Synthesis and photophysical study of highly luminescent coordination compounds of rare earth ions with thenoyltrifluoroacetonate and AZT.

This work presents the study of the interaction between zidovudine (AZT) and rare earth (RE) ions with thenoyltrifluoroacetonate (TTA). The complexes [RE(TTA)(3) x (AZT)(2)] (where RE(III)=Eu and Gd) were prepared by reaction between the [RE(TTA)(3) x (H(2)O)(2)] precursors and AZT dissolved in acetone in the molar ratio 1:2. The obtained luminescent materials were characterized by microanalyses (C, H, N), complexometric titration, IR spectroscopy, X-ray powder diffraction and thermal analysis (DSC and TG/DTG). The luminescence data indicate that the substitution of the two water molecules by AZT in the europium complex causes an intensification of luminescence corresponding to the (5)D(0) -->(7)F(J) (J=0-4) transitions associated with one of the site symmetries.

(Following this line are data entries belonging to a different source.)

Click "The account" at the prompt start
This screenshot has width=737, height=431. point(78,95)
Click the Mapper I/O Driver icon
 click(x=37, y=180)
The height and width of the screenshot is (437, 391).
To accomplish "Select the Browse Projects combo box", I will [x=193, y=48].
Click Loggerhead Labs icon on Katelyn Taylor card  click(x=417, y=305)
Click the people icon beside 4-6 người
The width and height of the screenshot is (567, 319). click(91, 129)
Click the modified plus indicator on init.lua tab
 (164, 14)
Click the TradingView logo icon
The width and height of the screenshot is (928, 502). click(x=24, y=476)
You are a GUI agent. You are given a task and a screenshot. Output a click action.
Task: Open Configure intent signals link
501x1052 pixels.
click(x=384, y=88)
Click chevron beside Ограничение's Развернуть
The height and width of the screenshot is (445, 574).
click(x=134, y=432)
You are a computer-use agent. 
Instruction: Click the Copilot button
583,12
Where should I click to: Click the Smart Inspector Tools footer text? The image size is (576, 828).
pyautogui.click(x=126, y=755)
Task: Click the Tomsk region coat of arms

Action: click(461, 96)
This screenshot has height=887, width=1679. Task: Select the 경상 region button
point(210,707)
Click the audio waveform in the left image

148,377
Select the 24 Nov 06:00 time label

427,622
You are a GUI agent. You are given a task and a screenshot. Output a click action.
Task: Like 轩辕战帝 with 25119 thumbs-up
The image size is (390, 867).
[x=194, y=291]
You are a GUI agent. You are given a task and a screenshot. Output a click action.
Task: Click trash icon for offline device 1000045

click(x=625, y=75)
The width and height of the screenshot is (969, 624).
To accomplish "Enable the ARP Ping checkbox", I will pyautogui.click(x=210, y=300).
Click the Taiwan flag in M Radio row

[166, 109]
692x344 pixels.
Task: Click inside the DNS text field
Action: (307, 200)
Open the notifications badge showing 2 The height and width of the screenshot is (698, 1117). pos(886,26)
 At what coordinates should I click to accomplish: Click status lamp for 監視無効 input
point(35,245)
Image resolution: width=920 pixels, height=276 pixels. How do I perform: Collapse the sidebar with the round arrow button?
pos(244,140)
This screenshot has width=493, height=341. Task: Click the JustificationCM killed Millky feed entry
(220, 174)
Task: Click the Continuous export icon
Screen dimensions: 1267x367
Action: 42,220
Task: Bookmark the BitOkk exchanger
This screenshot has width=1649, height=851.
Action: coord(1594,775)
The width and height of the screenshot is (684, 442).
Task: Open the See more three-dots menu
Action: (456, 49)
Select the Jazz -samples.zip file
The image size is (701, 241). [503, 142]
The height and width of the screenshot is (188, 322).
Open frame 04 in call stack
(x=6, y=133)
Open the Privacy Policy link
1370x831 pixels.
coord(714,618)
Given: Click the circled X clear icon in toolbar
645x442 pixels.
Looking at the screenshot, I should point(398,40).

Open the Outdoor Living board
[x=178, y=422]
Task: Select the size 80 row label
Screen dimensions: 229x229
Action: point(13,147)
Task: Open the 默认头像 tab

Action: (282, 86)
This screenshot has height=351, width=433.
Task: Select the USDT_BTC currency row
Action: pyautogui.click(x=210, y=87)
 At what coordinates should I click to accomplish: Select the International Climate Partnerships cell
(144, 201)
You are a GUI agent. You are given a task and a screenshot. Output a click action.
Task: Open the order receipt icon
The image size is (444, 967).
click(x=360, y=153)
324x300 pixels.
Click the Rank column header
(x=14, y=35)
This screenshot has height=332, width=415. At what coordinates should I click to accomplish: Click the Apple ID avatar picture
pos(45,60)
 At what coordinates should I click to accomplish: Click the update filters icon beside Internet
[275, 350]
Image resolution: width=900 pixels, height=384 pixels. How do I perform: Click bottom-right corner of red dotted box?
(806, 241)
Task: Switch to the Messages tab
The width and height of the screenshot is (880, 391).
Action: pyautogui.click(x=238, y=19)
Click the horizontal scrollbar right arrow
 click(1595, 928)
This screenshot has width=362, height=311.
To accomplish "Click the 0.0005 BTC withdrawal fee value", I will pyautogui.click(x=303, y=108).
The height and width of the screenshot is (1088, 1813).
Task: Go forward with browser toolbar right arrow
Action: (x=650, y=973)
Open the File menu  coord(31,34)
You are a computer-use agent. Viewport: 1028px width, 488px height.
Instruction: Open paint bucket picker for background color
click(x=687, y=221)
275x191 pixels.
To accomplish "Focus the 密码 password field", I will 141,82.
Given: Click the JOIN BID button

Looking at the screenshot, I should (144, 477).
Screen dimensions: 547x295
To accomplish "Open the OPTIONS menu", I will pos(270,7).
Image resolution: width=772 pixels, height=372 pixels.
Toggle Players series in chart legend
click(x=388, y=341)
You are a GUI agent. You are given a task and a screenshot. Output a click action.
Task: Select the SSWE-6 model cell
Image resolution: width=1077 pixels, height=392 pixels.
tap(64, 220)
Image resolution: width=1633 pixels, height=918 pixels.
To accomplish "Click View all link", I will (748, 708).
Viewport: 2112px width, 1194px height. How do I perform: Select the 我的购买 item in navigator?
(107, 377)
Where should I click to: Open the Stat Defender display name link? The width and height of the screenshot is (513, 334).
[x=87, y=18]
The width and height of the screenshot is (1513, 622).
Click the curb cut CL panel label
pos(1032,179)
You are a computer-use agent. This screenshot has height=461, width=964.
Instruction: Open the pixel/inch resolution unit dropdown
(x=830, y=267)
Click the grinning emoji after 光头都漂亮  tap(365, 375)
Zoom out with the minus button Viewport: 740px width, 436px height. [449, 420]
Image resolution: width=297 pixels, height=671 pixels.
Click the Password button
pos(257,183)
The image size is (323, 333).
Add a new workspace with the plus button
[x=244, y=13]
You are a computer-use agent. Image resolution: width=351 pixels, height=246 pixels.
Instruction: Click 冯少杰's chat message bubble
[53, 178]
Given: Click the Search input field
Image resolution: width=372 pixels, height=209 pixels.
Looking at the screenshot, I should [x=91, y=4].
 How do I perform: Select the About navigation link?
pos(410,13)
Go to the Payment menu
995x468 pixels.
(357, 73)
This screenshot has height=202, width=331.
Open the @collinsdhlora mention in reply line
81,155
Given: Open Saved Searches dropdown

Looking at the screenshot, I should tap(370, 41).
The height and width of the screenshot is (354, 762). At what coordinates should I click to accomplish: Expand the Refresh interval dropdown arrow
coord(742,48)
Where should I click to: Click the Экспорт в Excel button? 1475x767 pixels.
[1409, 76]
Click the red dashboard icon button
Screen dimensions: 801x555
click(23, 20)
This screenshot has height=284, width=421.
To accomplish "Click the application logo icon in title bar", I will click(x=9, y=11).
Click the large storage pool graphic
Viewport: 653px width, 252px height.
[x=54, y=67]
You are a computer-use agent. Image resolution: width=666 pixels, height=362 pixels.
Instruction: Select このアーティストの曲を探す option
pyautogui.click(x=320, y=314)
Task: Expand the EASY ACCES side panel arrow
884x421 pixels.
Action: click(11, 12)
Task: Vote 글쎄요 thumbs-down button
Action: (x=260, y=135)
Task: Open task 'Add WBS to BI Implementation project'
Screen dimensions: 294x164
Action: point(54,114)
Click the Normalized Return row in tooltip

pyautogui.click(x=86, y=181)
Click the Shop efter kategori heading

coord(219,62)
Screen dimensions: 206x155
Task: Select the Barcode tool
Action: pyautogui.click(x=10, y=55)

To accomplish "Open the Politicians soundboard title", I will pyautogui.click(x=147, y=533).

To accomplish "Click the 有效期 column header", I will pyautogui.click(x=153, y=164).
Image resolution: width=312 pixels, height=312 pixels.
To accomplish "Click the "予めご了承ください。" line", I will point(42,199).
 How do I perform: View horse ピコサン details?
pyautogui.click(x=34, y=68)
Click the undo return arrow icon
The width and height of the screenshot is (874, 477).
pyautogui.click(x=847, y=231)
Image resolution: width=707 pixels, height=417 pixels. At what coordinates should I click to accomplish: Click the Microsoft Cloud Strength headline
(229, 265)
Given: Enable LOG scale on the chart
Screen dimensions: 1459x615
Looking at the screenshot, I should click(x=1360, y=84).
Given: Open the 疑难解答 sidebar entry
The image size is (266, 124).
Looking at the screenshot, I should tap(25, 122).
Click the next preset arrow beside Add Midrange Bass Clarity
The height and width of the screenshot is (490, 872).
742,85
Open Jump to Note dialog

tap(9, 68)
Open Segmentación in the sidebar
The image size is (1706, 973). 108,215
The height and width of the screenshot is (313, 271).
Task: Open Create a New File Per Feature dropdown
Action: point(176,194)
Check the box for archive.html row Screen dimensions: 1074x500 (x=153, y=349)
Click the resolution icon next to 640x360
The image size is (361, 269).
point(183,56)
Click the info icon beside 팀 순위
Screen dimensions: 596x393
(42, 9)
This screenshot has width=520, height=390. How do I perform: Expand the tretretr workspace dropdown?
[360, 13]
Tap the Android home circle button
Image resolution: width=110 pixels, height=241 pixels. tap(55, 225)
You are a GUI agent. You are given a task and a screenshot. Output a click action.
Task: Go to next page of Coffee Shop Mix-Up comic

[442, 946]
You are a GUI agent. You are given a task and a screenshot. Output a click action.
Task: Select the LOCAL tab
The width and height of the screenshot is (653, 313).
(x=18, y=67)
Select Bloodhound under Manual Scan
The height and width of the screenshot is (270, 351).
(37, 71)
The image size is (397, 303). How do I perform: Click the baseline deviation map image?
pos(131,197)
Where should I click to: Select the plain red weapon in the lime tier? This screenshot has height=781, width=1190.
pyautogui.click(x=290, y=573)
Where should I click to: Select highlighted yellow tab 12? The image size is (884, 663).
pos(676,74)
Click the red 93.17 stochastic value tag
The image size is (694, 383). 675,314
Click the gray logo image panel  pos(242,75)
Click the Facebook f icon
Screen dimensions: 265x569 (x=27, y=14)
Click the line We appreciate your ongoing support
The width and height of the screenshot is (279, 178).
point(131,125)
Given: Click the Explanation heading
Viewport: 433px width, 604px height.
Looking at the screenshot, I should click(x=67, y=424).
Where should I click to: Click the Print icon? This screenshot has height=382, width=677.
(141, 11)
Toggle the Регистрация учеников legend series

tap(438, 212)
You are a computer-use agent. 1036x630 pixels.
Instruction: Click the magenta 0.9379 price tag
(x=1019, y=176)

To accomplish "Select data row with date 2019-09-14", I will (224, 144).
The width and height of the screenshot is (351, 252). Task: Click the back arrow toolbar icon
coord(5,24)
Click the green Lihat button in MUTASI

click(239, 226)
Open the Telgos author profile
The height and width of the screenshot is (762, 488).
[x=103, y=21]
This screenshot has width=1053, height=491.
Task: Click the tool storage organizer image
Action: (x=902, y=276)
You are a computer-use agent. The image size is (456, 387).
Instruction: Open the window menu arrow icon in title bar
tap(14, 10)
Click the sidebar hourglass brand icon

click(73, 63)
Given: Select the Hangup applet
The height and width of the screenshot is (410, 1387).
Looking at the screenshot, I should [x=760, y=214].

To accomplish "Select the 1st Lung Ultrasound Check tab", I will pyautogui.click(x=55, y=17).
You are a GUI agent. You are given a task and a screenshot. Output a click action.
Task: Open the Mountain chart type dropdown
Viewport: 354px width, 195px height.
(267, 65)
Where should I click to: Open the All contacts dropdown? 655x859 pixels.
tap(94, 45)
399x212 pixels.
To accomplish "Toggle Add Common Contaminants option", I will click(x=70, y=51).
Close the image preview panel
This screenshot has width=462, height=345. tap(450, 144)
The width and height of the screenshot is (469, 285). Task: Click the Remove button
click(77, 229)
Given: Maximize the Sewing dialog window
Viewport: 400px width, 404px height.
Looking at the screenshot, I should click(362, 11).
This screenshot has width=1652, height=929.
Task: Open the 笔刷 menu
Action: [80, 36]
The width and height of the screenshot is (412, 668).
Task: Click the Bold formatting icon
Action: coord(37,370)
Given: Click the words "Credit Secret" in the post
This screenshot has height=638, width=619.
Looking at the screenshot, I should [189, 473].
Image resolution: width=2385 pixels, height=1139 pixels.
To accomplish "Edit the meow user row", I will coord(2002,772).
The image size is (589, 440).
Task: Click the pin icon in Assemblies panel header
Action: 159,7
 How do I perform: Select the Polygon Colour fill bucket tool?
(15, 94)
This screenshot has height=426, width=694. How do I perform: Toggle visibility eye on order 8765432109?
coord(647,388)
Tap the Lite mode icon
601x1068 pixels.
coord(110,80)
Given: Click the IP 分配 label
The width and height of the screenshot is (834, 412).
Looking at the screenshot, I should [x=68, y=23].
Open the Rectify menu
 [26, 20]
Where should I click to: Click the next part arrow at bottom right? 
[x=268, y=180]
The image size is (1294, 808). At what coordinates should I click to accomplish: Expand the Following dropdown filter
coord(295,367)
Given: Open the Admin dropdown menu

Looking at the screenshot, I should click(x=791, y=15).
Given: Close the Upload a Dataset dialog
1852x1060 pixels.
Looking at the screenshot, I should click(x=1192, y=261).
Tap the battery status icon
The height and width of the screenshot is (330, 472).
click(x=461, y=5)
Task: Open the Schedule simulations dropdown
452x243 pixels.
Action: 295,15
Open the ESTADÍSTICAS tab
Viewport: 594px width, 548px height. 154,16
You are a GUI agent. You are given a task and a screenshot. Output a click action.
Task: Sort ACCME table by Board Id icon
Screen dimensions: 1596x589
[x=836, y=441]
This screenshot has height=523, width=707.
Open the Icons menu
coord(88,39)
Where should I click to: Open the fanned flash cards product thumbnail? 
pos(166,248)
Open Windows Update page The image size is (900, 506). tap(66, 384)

Based on the luminescence spectrum of the Eu(III)-compound the Omega(lambda) experimental intensity parameters (lambda=2 and 4) were calculated for the electronic transitions (5)D(0)-->(7)F(2, 4). The Omega(2) intensity parameter for this new compound is higher than for the precursor compound, suggesting an effective interaction between the AZT and the chemical environment of the Eu(III) ion. Luminescence data confirm that the AZT complex and precursor compound have a comparable emission quantum efficiency.